シロさんは弁護士という職業ながら、定時に帰って夕飯を一汁三菜で作り食費を月2万5000円に抑えることをモットーとする倹約家。自分がゲイであることを周囲には隠しています。
ケンジは、人当たりがよく自分の欲望や感情に正直に生きている“乙女”! ゲイであることやシロさんとの恋人関係もオープンです。
このふたりをベテラン俳優の西島・内野が見事に再現、熱演したことでも話題になった本作。また、同じくゲイカップルの小日向大策(山本耕史)とジルベールこと井上航(磯村勇斗)も愛すべきキャラクターとして注目され、人気を博しました。
シロさんの料理仲間である富永佳代子(田中美佐子)に、息子がゲイであることを理解したいと思いつつ…受け入れきれないシロさんの父(田山涼成)と母(梶芽衣子)も作品に深い味わいを与えています。
『何食べ』は、ホームドラマのような温かさが特徴です。美味しいごはんと共に、人生のほろ苦い部分、人と人との繋がりや絆が丁寧に優しく描かれています。劇場版もそこは全く変わらず、いきなり映画を観ても十分に楽しめる作品でした。

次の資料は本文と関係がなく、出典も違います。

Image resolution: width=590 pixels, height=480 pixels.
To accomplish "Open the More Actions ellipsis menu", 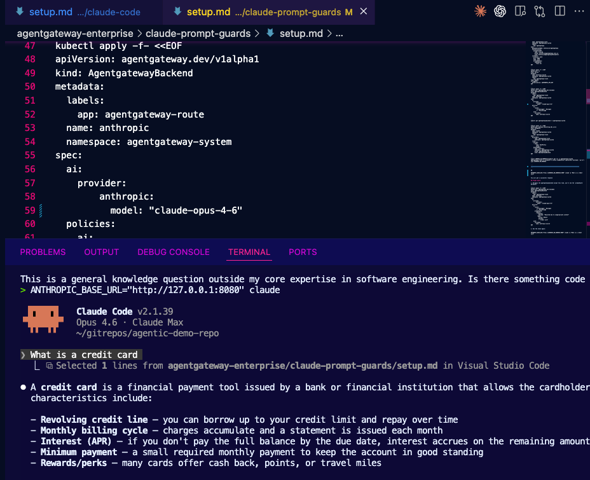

◆シロさんに胸キュン!そしてケンジの乙女心に共感の嵐
予告で「彼氏と京都旅行なんて乙女の憧れだよぉ~」とケンジが喜んでいる通りふたりは京都旅行に行きます。
ドラマ版では「旅行に行きたい」というケンジに「旅館に中年男ふたりでって…」と躊躇(ちゅうちょ)していたシロさん。そんなシロさんからのまさかの提案で実現した京都旅行では、予告通りケンジの夢を存分にシロさんが叶えてくれています。(裏には、シロさんのあることに対する後ろめたさがあるのですが…)

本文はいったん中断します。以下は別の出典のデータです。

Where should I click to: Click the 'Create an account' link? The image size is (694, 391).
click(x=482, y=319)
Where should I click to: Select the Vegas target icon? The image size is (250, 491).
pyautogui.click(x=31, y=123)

はじめはキュンキュンときめくケンジですが…優し過ぎるシロさんに徐々に不安を覚えるという展開です。
ケンジの繊細な感情を豊かに表現している内野の演技は、まさに乙女そのもの!映画館ではクスクス笑いが漏れるほどでした。また、いつもヤキモチを妬くのはケンジの専売特許でしたが…劇場版ではなんと「シロさんが?嫉妬?!」というシーンも登場します。その様子も微笑ましかったです。
ふたりがイチャイチャする姿を、いやらしくなく…思わずほっこり観てしまうのは、西島・内野の演技力があってこそだと改めて痛いほど感じました。ちょっとした仕草や会話、表情から、ふたりが本当にお互いを想い合っていることを感じ取って、観ている方も思わず胸キュンしてしまうのです。ドラマ版以上にふたりの仲良しぶりを堪能できます!
◆生きていれば誰もが抱える問題と葛藤に涙が
「人生はちょっぴりほろ苦い」こんなキャッチコピーもつけられた今回の劇場版。シロさんもケンジもアラフィフで、親の老後に自分たち自身の健康……それぞれの職場や友人を巻き込んで様々な問題に直面します。
衝撃的な事件とかではない……けれど、誰もが共感できる“家族”というテーマを様々な角度から描いている本作。ドラマ版でも、ゲイならではの悩みだけでなく……人と人との繋がりについて丁寧に表現されてきました。
血縁や社会的な結びつきがあったとしても、誰かと関係を作り上げていくのは難しい。ゲイである彼らは、あっけなく関係が壊れてしまうことへの怖さを人一倍感じているのかも知れません。だからこそ、彼らはパートナーのこと、家族のこと、友人のことをとても大切に…そして想い合って生きていくのです。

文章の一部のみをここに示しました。